:: Excerpted records

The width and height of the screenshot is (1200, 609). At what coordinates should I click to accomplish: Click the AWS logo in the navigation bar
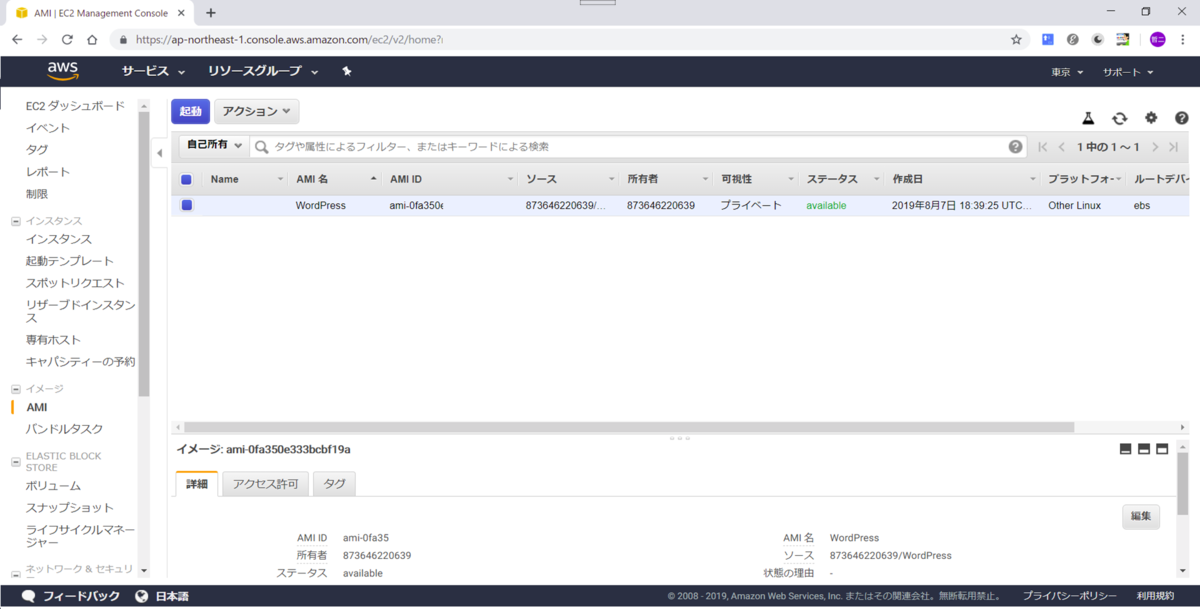pyautogui.click(x=62, y=71)
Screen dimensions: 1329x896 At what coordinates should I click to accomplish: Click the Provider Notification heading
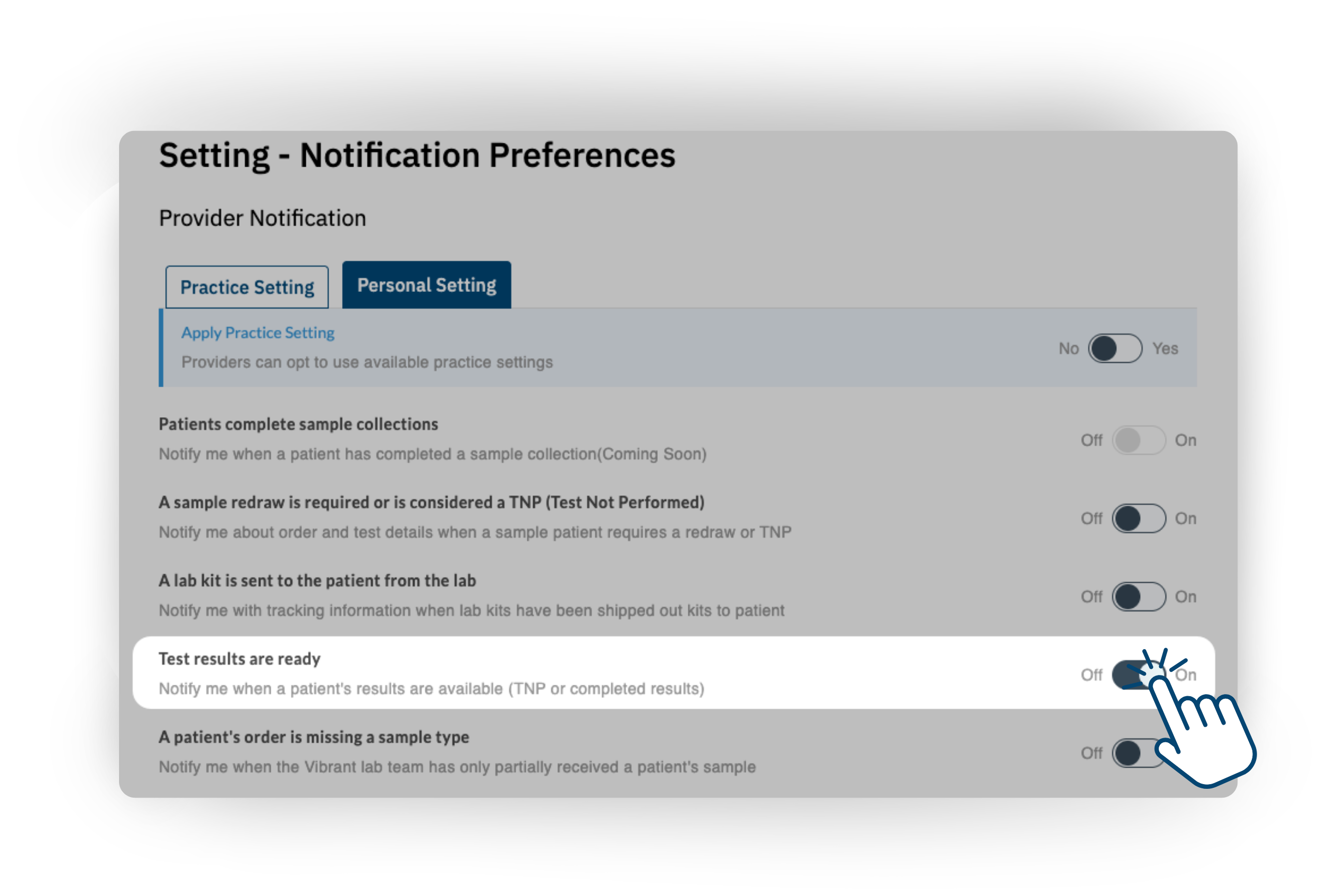click(262, 218)
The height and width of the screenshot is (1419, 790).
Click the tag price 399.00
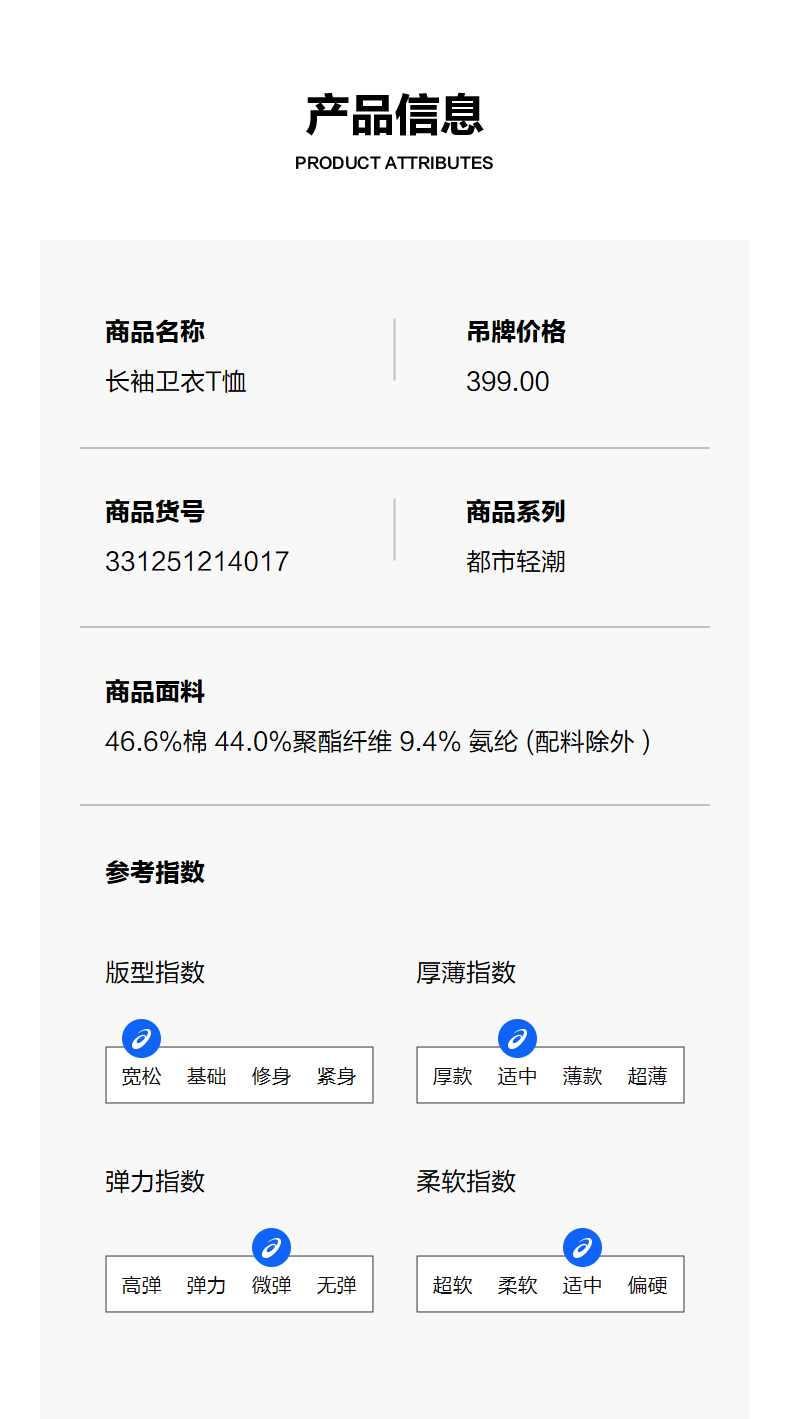[508, 382]
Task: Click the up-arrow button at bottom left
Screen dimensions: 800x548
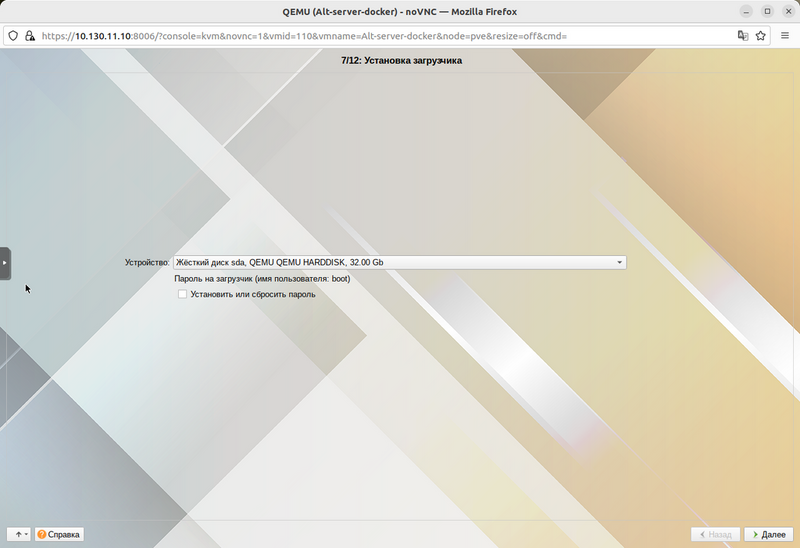Action: pos(19,534)

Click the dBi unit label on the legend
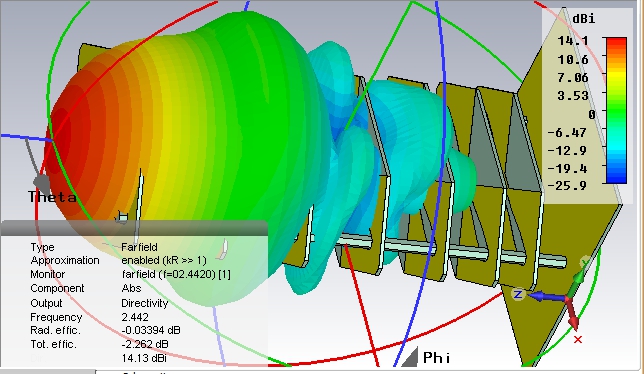[583, 18]
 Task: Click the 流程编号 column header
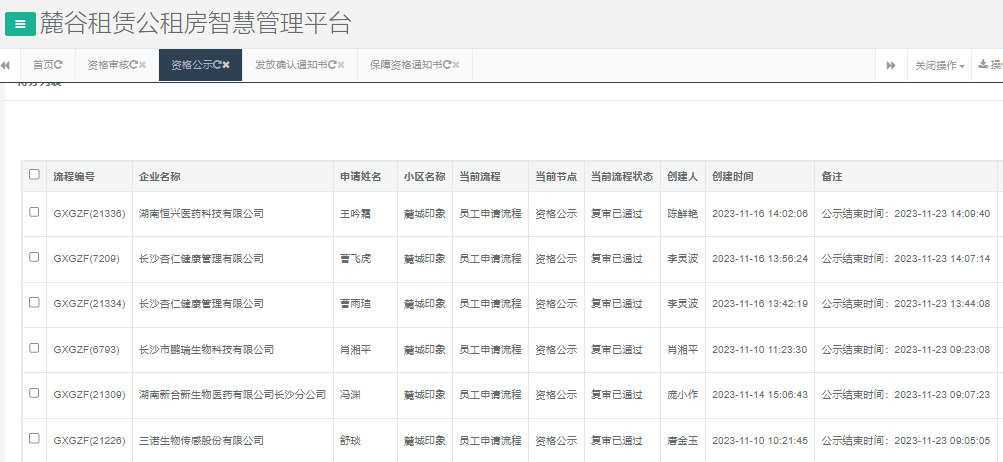tap(74, 176)
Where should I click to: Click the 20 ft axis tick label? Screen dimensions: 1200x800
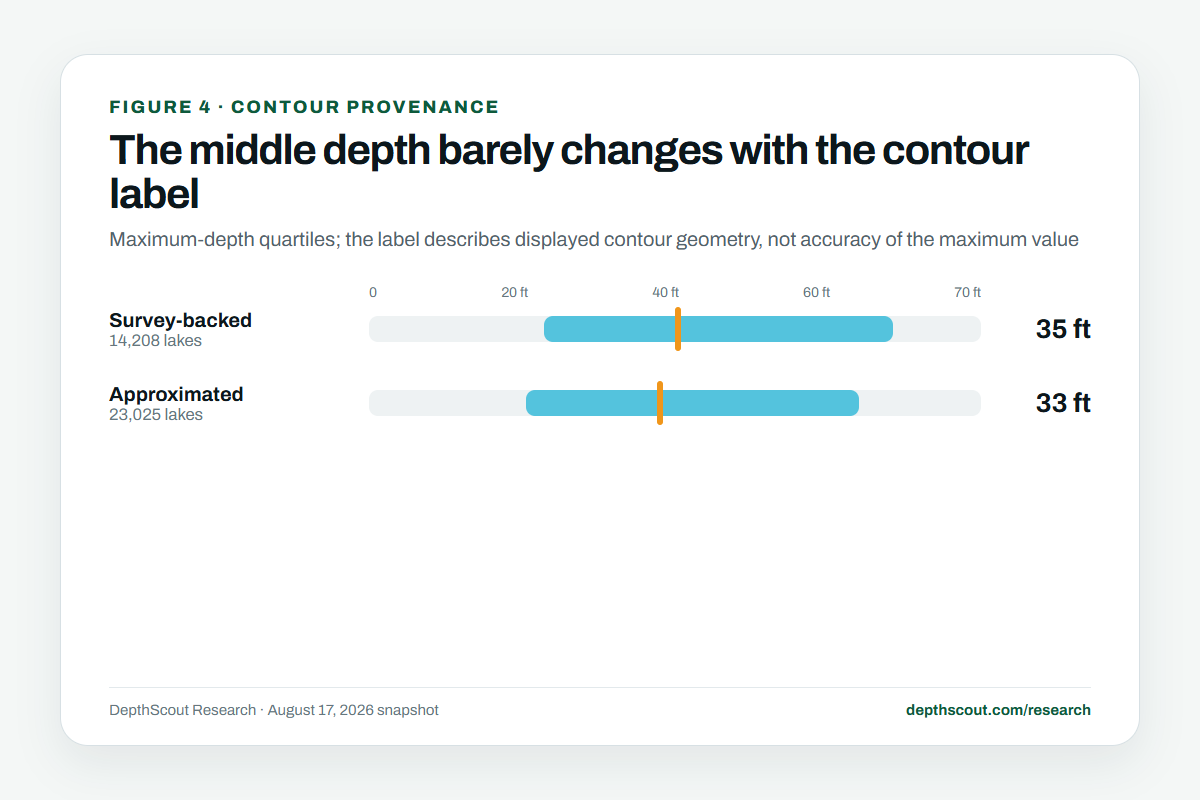click(x=515, y=292)

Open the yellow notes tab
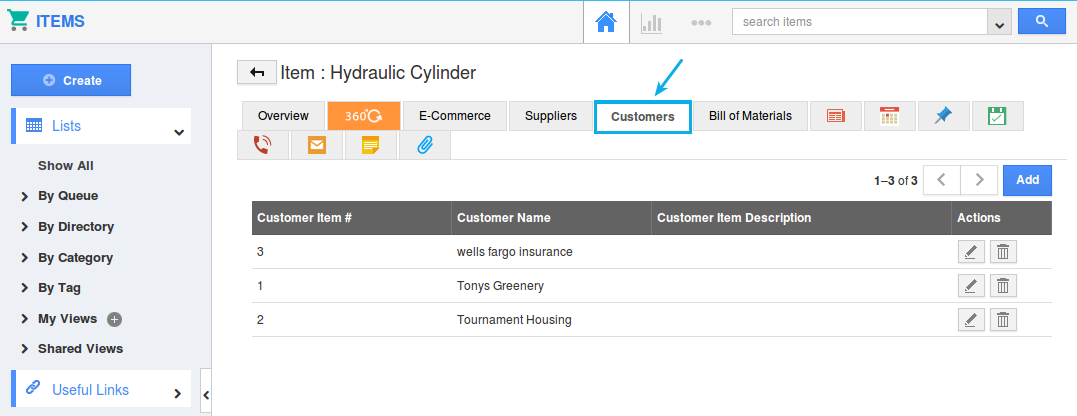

::::

Assigned task:
For each line above, output its wording exactly and leave out any picture.

Response to this exercise:
The width and height of the screenshot is (1200, 609). At what coordinates should I click to accomplish: Click the AWS logo in the navigation bar
pyautogui.click(x=62, y=71)
Screen dimensions: 1329x896 At what coordinates should I click to accomplish: Click the Provider Notification heading
click(262, 218)
The height and width of the screenshot is (1419, 790).
Click the tag price 399.00
[508, 382]
Task: Click the up-arrow button at bottom left
Screen dimensions: 800x548
Action: pos(19,534)

Click the dBi unit label on the legend
[583, 18]
 Task: Click the 流程编号 column header
tap(74, 176)
Where should I click to: Click the 20 ft axis tick label? Screen dimensions: 1200x800
click(x=515, y=292)

Open the yellow notes tab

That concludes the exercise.